Weil Finanzsenator Ulrich Nußbaum (parteilos, für SPD) vor zwei Jahren einen Einstellungsstopp in Teilen des öffentlichen Dienstes verhängte, fehle heute fast der komplette Mittelbauch der Beschäftigten, erzählt Kerstin Kubisch-Piesk, Sozialarbeiterin im Jugendamt Wedding. Es gebe vielfach nur Berufsanfänger und die völlig überarbeiteten Kollegen mit langer Berufserfahrung. Im Bezirksamt Mitte müssten laut Stellenplan elf Stellen besetzt sein, tatsächlich sind es acht und eine halbe. Viele Berufsanfänger halten den Job nicht lange durch und bewerben sich weg, auch, weil das Einstiegsgehalt mit 1400 Euro netto vielen zu gering ist. Im Dezember letzten Jahres hatte das Jugendamt Mitte aus Protest weiße Fahnen aus den Fenstern gehängt, die symbolische Kapitulation. Seitdem ist der Protest verpufft. Der Senat verweist an die Bezirke, die für die Personal- und Mittelausstattung der Jugendämter verantwortlich sind. Die spielen den Ball wieder zurück zum Senat. Es fehlten die Gelder. Eigentlich sollten mit dem neuen Haushalt 2014/15 rund elf Millionen Euro zusätzlich in die Kinder- und Jugendarbeit investiert werden. Das blieb aus.

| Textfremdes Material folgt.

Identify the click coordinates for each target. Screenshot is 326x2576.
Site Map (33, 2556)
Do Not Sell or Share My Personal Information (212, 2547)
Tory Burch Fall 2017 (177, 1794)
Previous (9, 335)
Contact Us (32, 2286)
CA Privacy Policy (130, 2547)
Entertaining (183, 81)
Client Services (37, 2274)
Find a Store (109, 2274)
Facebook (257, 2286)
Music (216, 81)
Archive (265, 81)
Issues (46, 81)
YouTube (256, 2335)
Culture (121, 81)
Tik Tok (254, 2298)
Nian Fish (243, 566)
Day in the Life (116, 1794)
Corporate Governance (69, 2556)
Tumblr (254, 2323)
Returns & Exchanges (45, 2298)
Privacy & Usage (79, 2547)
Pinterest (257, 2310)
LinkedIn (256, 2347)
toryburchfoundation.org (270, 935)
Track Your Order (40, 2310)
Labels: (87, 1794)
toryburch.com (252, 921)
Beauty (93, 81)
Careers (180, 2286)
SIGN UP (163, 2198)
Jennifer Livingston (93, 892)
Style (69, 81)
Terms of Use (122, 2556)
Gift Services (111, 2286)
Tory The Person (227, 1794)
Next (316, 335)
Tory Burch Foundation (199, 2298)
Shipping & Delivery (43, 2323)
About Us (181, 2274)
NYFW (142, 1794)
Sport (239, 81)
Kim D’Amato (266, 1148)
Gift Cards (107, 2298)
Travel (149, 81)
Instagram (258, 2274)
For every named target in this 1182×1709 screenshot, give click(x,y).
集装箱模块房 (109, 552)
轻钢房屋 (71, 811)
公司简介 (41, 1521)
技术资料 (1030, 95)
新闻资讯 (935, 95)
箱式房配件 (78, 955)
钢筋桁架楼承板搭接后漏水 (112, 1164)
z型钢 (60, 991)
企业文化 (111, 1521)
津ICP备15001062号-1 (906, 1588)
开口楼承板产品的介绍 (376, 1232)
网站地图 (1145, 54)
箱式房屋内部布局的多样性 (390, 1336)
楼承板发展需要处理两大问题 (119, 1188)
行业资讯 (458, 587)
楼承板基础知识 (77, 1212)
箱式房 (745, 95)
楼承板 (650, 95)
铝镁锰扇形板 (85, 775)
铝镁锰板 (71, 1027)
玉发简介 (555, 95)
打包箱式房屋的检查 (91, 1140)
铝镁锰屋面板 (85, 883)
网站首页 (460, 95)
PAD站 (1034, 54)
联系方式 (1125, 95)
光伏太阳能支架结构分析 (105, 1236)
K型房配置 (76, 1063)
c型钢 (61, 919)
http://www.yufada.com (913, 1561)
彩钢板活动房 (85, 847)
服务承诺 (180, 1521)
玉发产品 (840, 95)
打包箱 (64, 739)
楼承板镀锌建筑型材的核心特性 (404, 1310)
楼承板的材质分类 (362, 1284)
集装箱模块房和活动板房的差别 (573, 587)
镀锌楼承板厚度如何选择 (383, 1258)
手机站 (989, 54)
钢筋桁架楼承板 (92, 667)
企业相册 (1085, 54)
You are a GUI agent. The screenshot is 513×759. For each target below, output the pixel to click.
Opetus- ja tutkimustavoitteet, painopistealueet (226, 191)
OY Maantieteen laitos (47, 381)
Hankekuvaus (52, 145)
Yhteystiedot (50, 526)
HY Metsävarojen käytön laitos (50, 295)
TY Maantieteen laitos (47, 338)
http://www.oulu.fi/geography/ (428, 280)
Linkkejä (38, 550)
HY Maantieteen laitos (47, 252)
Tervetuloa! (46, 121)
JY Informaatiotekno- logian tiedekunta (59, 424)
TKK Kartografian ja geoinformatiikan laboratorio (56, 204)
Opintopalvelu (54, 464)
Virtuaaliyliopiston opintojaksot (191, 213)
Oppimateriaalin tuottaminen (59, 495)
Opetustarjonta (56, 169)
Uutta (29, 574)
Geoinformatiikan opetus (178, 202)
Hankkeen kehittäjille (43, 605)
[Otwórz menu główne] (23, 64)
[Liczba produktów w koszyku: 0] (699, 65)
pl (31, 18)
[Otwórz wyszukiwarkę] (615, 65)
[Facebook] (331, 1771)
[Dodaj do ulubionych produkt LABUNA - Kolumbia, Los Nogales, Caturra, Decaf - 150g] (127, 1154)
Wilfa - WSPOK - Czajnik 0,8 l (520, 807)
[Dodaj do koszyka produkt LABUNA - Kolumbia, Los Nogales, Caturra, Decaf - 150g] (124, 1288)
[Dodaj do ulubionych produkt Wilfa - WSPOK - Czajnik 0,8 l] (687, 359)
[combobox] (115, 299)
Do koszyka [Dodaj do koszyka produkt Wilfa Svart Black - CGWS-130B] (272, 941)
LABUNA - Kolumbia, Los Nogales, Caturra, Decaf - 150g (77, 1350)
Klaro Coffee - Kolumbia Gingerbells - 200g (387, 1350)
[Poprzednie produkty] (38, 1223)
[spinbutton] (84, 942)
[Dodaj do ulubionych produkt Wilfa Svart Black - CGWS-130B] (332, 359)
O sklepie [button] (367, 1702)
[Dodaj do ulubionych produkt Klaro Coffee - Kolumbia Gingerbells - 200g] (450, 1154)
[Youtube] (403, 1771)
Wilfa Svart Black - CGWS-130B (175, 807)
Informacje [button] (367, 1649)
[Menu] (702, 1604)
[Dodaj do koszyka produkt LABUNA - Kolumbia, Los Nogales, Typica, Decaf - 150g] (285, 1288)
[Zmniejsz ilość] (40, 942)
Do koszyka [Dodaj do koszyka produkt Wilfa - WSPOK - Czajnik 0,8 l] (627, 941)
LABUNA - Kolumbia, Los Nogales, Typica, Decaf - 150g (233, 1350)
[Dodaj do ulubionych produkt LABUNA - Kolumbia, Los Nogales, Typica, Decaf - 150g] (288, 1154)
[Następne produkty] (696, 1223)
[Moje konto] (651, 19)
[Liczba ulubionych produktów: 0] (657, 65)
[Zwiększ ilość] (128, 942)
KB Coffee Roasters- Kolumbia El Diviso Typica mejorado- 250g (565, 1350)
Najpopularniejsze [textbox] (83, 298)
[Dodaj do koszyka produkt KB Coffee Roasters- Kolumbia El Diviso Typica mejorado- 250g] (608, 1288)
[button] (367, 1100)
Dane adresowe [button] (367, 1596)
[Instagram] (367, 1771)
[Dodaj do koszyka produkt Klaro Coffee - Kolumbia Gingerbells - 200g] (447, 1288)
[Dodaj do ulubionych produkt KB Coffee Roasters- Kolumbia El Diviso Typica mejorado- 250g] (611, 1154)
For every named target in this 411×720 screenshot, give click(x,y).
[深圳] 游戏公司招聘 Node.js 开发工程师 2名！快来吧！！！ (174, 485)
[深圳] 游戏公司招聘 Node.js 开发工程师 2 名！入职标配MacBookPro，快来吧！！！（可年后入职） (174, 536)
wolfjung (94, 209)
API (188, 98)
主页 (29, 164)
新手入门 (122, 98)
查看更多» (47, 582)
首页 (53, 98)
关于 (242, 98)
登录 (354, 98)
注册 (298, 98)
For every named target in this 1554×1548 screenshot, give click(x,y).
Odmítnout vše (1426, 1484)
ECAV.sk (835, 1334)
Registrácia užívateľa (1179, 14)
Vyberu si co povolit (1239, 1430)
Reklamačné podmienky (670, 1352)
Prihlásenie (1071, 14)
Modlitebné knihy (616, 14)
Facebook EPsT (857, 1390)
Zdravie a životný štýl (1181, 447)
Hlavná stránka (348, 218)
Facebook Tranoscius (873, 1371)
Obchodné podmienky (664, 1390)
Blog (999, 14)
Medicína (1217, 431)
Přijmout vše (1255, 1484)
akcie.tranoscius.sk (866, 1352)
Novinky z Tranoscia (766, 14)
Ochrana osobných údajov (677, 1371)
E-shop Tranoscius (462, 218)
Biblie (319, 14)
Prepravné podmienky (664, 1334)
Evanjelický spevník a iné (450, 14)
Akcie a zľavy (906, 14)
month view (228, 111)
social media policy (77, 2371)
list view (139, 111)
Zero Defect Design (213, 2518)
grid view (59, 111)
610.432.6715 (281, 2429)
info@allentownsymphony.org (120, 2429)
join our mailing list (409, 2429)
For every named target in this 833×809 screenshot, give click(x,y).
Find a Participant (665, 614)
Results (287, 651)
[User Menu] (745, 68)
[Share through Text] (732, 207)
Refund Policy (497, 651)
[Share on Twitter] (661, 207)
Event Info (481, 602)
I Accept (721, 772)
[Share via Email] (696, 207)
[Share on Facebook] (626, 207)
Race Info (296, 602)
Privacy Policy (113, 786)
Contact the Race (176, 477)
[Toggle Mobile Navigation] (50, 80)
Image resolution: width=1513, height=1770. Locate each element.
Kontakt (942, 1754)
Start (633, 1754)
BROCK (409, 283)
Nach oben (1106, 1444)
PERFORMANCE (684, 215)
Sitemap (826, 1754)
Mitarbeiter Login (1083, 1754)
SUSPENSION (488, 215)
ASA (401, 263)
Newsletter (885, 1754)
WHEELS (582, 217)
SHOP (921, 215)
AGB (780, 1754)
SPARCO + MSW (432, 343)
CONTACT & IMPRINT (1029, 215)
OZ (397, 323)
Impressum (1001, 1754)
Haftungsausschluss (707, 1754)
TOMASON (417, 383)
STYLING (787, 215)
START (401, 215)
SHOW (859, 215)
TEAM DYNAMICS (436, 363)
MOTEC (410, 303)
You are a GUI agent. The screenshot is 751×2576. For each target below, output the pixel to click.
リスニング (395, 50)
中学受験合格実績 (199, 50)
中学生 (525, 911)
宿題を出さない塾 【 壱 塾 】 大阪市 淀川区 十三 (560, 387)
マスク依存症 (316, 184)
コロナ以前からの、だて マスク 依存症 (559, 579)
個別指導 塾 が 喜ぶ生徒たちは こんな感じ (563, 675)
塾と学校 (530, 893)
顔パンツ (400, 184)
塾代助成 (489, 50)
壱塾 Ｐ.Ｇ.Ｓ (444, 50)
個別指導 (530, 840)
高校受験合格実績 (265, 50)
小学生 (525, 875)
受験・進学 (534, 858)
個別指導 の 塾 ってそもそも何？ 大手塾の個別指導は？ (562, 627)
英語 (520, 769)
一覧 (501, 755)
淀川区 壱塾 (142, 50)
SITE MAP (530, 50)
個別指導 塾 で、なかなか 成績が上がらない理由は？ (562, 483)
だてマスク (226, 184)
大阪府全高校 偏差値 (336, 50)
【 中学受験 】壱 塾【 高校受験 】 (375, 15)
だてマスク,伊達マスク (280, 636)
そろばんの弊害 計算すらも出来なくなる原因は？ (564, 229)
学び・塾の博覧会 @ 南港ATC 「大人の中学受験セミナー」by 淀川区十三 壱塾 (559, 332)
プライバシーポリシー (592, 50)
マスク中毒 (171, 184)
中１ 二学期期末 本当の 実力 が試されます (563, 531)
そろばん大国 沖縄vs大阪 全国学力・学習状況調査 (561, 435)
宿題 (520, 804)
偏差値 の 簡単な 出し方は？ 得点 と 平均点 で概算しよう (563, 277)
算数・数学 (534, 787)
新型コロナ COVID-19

Jugendamtsleiter der zwölf Bezirke hatten vor fast zwei Jahren an den Regierenden Bürgermeister, zuständige Senatsverwaltungen und Jugendstadträte in einem offenen Brief appelliert, dass Kürzungen und nicht neu besetzte Stellen im Personalbereich irgendwann zum Kollaps der Jugendarbeit führen werden. Wie schon beim Protest in Mitte blieb eine Reaktion aus. Im Februar 2013 verwies die Bildungsverwaltung lediglich auf eine Analyse aus dem eigenen Haus über die Personalausstattung in den Jugendämtern, an der man sich bitte orientieren solle.

Am 30. April wollen die Jugendamtsmitarbeiter vor die Senatsbildungsverwaltung ziehen und noch einmal ihren Protest kundtun. Ob sie sich ein weiteres Mal abspeisen lassen? »Nein, langsam reicht's«, sagt Heike Schlizio-Jahnke.